В платоноведении этот период поэтически называют «за рекой Потуданью», «пушкинским периодом», «смиренной прозой» или более сухо — «прозой конца 30-х годов»; его характеризуют как «попытку воплощения гармонического мира» и создания «образа светлого мира», победу аполлонического начала над дионисийским после крушения «антропологического» утопизма, отступление от жесткой эстетики тела в страхе перед «зияющей бездной стихийной телесности». Еще в советское время родилась формула «окончательного становления идейно-эстетического идеала писателя, базирующегося на научном марксизме (в эстетике зрелого Платонова связанном с категорией социальной активности); „пушкинском“ начале, понятом как гармоническое соединение естественного и социального, реализованном в таланте; фольклорной традиции, несущей в себе воплощение лучших черт народного сознания».

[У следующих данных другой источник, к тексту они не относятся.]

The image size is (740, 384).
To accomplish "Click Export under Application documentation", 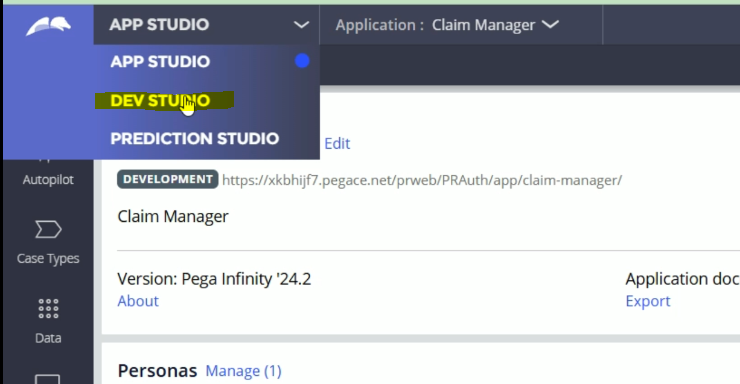I will [x=648, y=301].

«Эта триединая формула „идейно-эстетического идеала“ Платонова, сочетающая „научный марксизм“, Пушкина и фольклор и представляющая собой современную трансформацию знаменитой триады — самодержавие, православие, народность, служит клеткой, в которую хотят сегодня загнать писателя и в которую хотел войти он сам», — прокомментировал открытие советских ученых Михаил Геллер.

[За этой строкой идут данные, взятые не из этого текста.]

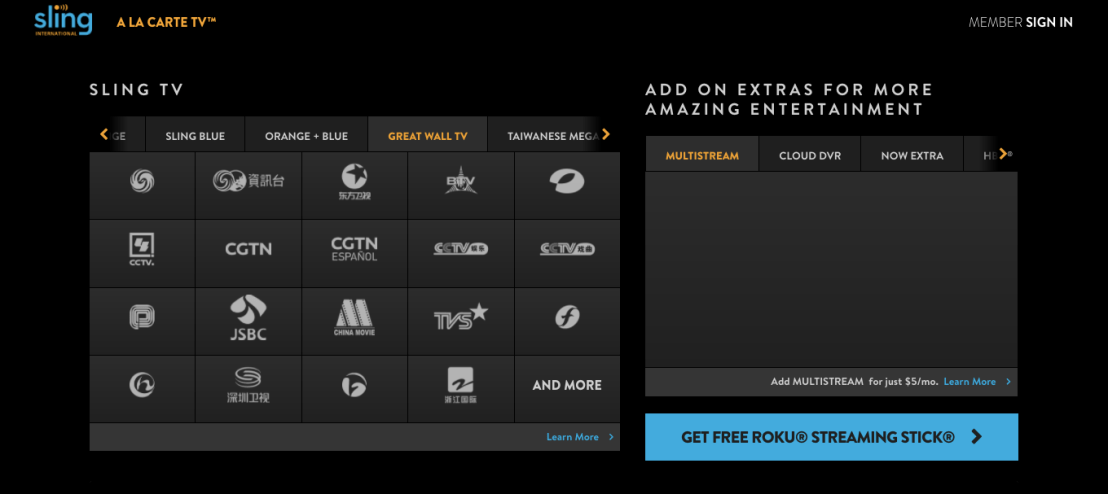Select the CGTN Español channel logo
1108x494 pixels.
point(354,249)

Тут одно можно сказать: новый Гурвич явился. Только знаки поменялись. На самом деле ни в какую клетку Платонов входить не собирался, да и никто его туда не загонял. Никакие бездны его не страшили и ни на какие эстетические компромиссы он не шел. Этот небогатый человек, ходивший, по свидетельству современников, в одном и том же синеватом плаще, казавшийся среди нарядных советских писателей в их ярких галстуках, велюровых шляпах и импортных пальто слесарем, пришедшим починить водопровод («Простая кепка, москвошвеевский синий плащ, стоптанные ботинки, седоватые неприглаженные волосы, неприметное на первый взгляд лицо мастерового», — описывала Платонова Евгения Таратута), был самым свободным писателем в тогдашней России. Даже вынужденный сочинять либретто и инсценировки, внутренне подорванный стремлением побывать за границей и лично встретиться со Сталиным Булгаков в 1930-е годы пал духом и ощутил себя пленником, едва ли не мертвецом. Платонов при невыносимости своего положения, реально куда более трагического, чувствовал себя иначе.

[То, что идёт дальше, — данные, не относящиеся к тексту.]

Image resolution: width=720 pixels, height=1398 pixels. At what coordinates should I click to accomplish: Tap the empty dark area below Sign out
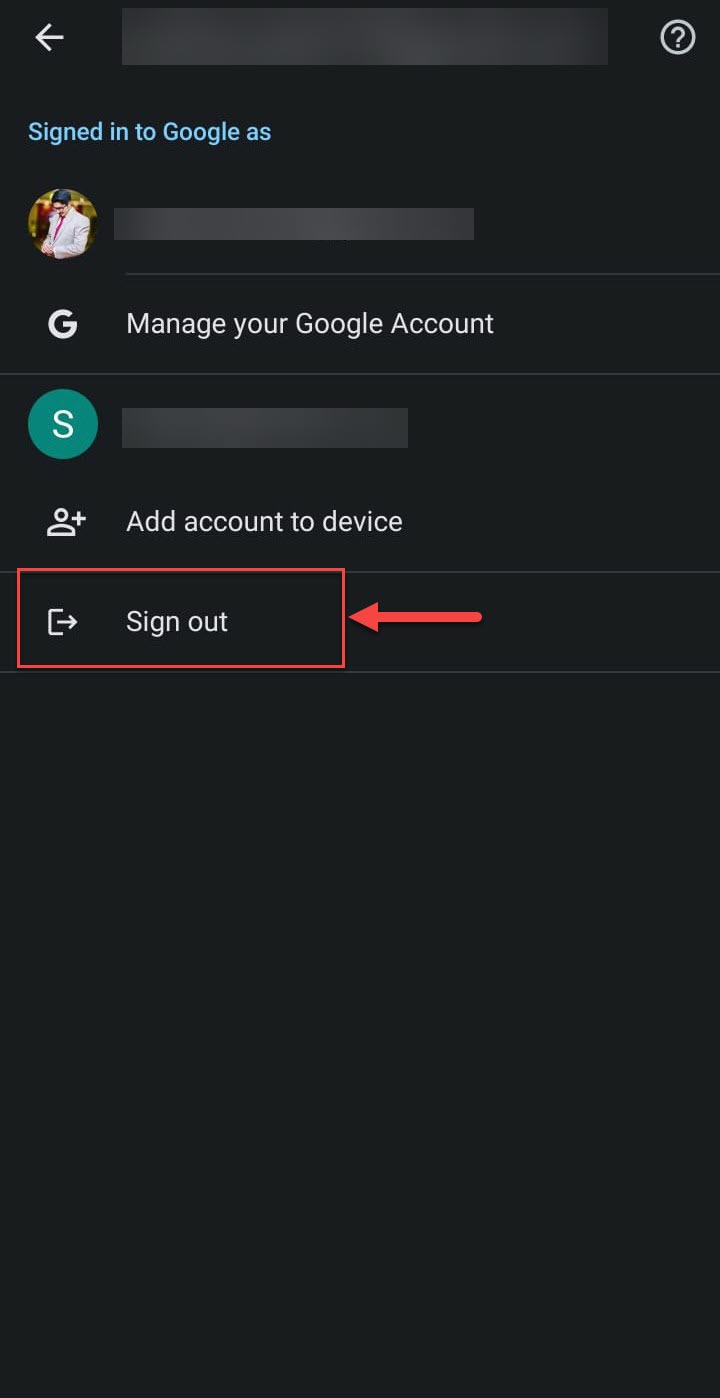tap(360, 1030)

Революционная взвесь, которая насыщала, питала, в хорошем смысле этого слова замутняла и бродила в его прозе в 1920-х и первой половине 1930-х годов, и следы этой взвеси и брожения можно различить даже в книге рассказов «Река Потудань», не говоря уже о «Счастливой Москве», частью растворилась, а частью опустилась на дно. Но если б жидкость в сосуде оказалась дистиллированной, не было бы чуда поздних платоновских вещей и коротких, простых по звучанию фраз: «Рожь росла тихо». Платоновская зрелая ясность питалась смутой молодости.
В июле 1938 года он написал один из самых известных, самых горьких своих рассказов — «Июльскую грозу». Ни одно из его произведений (за исключением военных рассказов) не было столько раз при его жизни опубликовано. 30 сентября 1938 года рассказ в сокращении напечатала «Литературная газета», а в ноябре он был опубликован в журнале «Октябрь». «Июльскую грозу» удалось напечатать в нескольких отдельных изданиях для детей. Однако считать историю одного путешествия четырехлетнего мальчика и девятилетней девочки среди высоких хлебов жарким летним днем детским рассказом невозможно, а в ее прижизненном признании было что-то необъяснимо чудесное.
«У Платонова есть маленький рассказ „Июльская гроза“. Ничего более ясного, классического и побеждающего своей прелестью я, пожалуй, не знаю в современной нашей литературе. Только человек, для которого Россия была его вторым существом, как изученный до последнего гвоздя отчий дом, мог написать о ней с такой горечью и сердечностью», — отозвался в своей «Книге скитаний» не помнящий зла Константин Паустовский.